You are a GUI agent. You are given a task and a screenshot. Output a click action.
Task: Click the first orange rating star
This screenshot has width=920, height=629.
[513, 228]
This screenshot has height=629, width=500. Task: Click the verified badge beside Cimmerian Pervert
****************************************
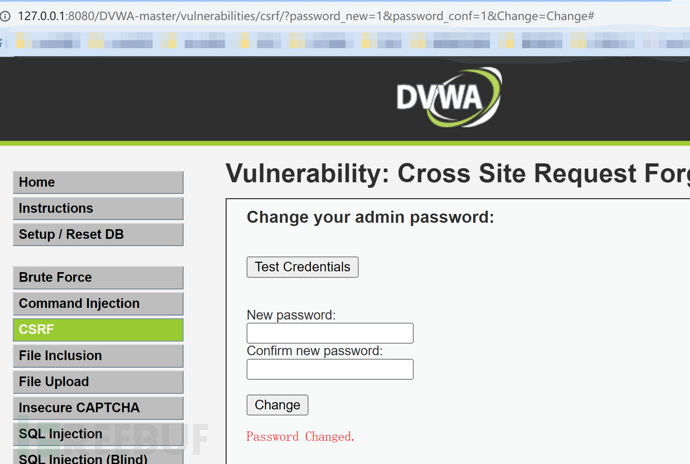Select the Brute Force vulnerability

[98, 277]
****************************************
Assignment →
What are the lines above, starting at the one with "This screenshot has width=920, height=629." and ending at the one with "This screenshot has height=629, width=500."? Give them again exactly, and only them.

Worked solution →
This screenshot has width=920, height=629.
[513, 228]
This screenshot has height=629, width=500. Task: Click the verified badge beside Cimmerian Pervert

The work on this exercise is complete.